Do this: Copy out verbatim the entries from the line containing "Given: Uncheck the icloud account checkbox" through the line containing "tap(687, 365)", including both of those lines.

Recorded data:

(begin)

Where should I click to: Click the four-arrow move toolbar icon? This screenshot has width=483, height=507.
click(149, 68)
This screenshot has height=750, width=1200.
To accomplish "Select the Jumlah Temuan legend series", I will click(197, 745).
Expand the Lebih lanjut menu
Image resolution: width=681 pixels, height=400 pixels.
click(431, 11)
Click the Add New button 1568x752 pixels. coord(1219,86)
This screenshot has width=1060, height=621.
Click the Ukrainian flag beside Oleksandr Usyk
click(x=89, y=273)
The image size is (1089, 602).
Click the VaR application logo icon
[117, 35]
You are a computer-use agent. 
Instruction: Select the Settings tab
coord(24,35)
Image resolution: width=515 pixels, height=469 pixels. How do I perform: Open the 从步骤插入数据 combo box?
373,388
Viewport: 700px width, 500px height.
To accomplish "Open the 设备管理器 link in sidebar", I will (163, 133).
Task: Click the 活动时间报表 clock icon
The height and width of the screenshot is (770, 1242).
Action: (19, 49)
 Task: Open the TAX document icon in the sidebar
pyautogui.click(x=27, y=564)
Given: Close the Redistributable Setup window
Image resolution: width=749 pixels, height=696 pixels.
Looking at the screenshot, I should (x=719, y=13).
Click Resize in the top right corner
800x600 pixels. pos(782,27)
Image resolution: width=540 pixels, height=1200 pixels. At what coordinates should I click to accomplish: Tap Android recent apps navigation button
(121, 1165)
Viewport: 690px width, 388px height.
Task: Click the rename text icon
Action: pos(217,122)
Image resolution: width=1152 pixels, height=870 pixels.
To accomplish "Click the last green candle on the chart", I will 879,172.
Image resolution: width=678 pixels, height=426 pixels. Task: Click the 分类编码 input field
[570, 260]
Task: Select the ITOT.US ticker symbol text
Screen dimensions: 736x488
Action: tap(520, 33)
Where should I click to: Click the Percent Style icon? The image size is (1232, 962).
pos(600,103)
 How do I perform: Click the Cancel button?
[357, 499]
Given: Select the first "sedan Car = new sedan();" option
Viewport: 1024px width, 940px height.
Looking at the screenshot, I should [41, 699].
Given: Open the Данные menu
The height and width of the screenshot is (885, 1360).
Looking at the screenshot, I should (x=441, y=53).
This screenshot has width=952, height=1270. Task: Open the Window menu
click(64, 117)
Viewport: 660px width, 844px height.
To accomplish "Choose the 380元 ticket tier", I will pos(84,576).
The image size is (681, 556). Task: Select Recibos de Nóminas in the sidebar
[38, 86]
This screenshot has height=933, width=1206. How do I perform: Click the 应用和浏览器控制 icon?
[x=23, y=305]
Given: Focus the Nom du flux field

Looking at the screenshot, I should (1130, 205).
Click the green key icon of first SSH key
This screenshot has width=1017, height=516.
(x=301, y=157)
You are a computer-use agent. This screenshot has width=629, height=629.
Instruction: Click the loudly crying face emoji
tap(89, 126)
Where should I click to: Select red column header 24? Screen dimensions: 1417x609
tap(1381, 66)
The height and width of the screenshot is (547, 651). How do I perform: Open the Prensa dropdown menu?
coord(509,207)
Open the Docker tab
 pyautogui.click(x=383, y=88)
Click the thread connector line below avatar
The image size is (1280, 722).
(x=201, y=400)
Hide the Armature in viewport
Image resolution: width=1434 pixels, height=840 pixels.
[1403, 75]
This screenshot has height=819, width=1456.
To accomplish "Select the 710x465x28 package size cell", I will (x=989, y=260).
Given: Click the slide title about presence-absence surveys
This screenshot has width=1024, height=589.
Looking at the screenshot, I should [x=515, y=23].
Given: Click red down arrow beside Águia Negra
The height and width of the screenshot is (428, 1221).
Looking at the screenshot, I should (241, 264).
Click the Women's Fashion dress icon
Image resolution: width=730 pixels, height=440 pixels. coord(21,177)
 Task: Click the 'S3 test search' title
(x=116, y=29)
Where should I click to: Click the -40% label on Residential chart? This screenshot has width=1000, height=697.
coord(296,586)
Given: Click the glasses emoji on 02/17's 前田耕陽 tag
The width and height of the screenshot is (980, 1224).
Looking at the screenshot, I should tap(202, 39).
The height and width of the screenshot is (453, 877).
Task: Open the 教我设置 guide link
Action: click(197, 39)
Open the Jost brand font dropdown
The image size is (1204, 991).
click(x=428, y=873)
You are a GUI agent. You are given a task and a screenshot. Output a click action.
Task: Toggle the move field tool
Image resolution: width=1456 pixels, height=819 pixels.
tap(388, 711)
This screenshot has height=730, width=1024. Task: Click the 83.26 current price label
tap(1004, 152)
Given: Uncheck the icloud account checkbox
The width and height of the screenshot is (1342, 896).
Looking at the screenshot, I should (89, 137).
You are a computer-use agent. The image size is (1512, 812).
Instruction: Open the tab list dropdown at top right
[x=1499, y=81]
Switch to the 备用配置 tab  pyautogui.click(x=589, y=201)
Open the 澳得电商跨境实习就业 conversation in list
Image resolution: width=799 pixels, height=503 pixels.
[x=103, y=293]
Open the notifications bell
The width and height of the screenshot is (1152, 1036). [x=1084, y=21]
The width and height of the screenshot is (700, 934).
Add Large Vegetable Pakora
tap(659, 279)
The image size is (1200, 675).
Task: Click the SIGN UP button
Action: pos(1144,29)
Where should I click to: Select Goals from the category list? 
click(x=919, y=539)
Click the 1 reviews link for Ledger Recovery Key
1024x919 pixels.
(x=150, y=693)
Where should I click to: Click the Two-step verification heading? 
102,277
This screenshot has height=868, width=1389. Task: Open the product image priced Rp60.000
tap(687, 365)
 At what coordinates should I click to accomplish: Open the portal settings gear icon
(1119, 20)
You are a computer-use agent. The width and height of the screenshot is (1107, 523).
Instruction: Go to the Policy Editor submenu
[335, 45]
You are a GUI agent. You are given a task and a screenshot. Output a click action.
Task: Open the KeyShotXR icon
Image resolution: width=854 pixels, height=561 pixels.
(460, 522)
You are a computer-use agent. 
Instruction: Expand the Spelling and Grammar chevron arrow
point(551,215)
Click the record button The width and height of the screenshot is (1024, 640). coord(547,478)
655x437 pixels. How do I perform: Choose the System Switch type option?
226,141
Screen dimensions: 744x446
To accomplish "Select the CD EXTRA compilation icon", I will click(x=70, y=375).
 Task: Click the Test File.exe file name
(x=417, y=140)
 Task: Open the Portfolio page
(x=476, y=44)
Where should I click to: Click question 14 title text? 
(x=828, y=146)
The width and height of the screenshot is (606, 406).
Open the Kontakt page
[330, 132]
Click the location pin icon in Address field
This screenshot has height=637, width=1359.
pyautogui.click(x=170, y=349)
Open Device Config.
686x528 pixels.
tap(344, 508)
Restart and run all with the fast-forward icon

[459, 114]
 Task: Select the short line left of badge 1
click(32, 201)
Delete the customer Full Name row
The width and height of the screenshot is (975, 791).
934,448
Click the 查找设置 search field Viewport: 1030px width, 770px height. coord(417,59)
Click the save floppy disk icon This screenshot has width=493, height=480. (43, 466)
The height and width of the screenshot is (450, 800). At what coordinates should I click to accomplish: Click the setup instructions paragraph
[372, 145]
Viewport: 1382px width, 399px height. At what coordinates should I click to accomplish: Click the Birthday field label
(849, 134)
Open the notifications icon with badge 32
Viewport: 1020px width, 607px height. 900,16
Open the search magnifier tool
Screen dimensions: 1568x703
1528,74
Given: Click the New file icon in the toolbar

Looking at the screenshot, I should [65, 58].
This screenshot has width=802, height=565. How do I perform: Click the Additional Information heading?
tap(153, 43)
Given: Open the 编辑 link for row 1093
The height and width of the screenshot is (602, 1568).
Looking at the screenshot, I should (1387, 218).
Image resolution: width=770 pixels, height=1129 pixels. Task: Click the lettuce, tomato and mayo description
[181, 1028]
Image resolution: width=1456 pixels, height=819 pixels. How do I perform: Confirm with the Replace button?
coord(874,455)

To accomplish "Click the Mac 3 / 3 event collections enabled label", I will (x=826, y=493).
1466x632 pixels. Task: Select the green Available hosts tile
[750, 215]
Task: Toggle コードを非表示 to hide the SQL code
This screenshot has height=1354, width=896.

(end)

Reply to the exercise:
Given: Uncheck the icloud account checkbox
The width and height of the screenshot is (1342, 896).
Looking at the screenshot, I should (89, 137).
You are a computer-use agent. The image size is (1512, 812).
Instruction: Open the tab list dropdown at top right
[x=1499, y=81]
Switch to the 备用配置 tab  pyautogui.click(x=589, y=201)
Open the 澳得电商跨境实习就业 conversation in list
Image resolution: width=799 pixels, height=503 pixels.
[x=103, y=293]
Open the notifications bell
The width and height of the screenshot is (1152, 1036). [x=1084, y=21]
The width and height of the screenshot is (700, 934).
Add Large Vegetable Pakora
tap(659, 279)
The image size is (1200, 675).
Task: Click the SIGN UP button
Action: pos(1144,29)
Where should I click to: Select Goals from the category list? 
click(x=919, y=539)
Click the 1 reviews link for Ledger Recovery Key
1024x919 pixels.
(x=150, y=693)
Where should I click to: Click the Two-step verification heading? 
102,277
This screenshot has height=868, width=1389. Task: Open the product image priced Rp60.000
tap(687, 365)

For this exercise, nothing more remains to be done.